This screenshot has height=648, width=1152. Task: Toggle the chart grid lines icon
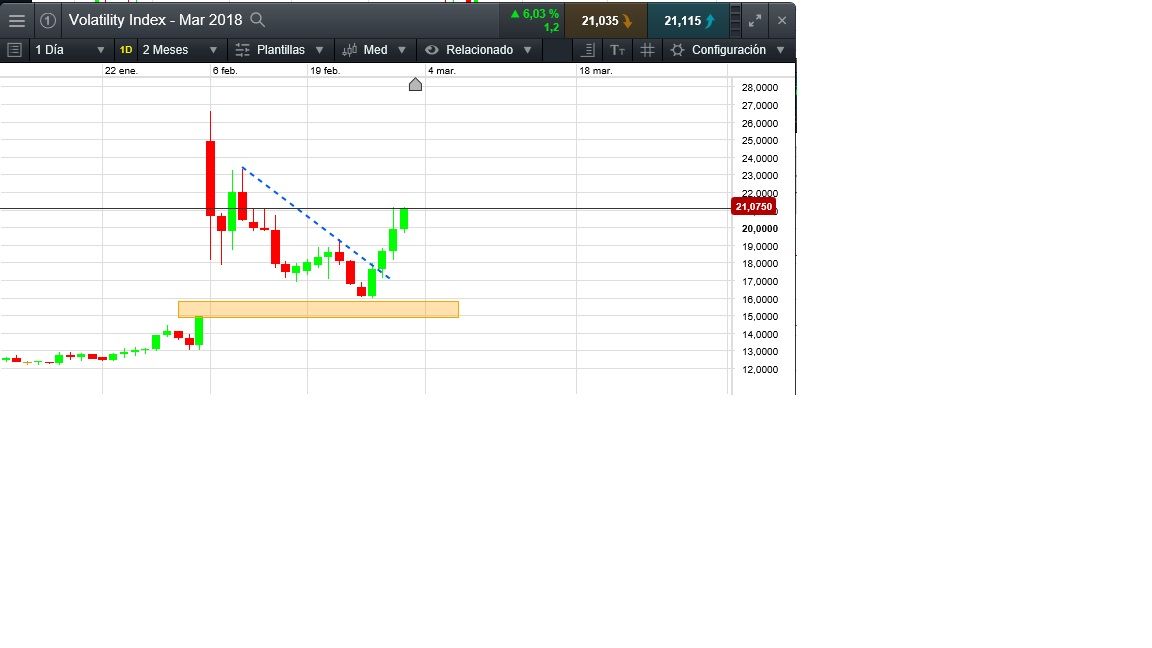click(x=647, y=50)
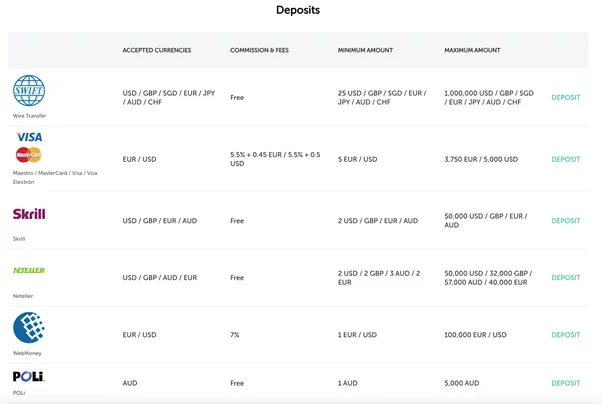Click the VISA logo
The image size is (602, 404).
(29, 137)
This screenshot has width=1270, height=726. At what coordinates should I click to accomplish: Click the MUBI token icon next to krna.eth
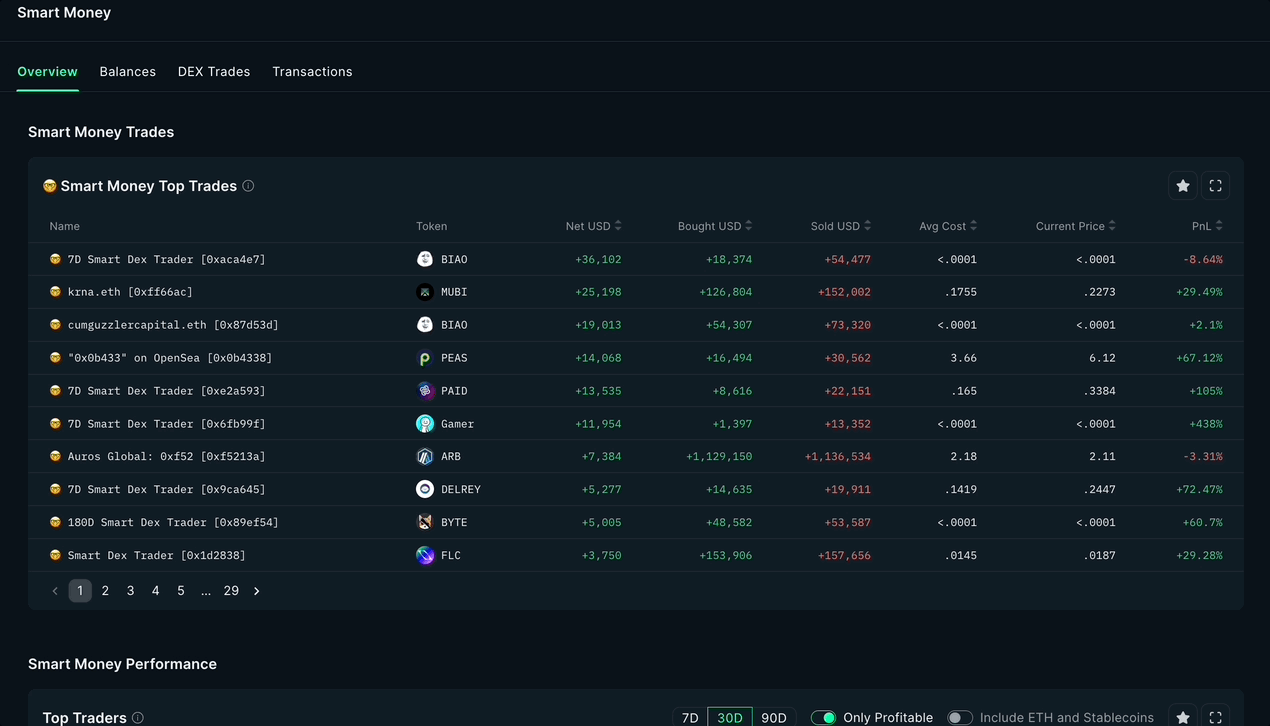[x=426, y=291]
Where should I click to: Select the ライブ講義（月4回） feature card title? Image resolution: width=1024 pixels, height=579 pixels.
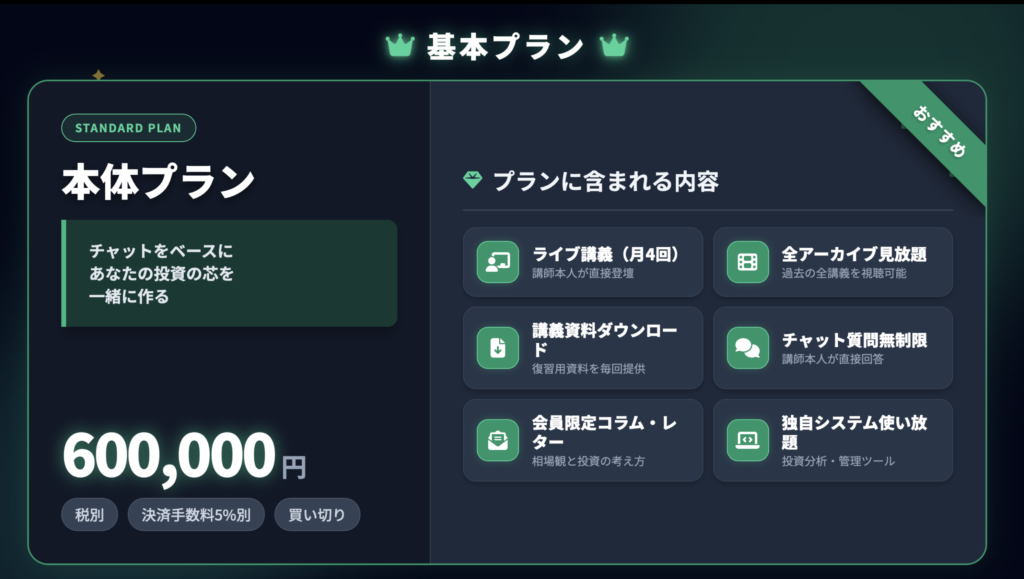[594, 254]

================

Exercise:
Your response must restate every record above exactly, with each picture omitted.

Exercise answer:
This screenshot has height=648, width=1152. Task: Toggle the chart grid lines icon
click(x=647, y=50)
Click the VISA logo
The image size is (602, 404).
(29, 137)
This screenshot has width=1270, height=726. At what coordinates should I click to accomplish: Click the MUBI token icon next to krna.eth
[x=426, y=291]
Where should I click to: Select the ライブ講義（月4回） feature card title? Image resolution: width=1024 pixels, height=579 pixels.
[594, 254]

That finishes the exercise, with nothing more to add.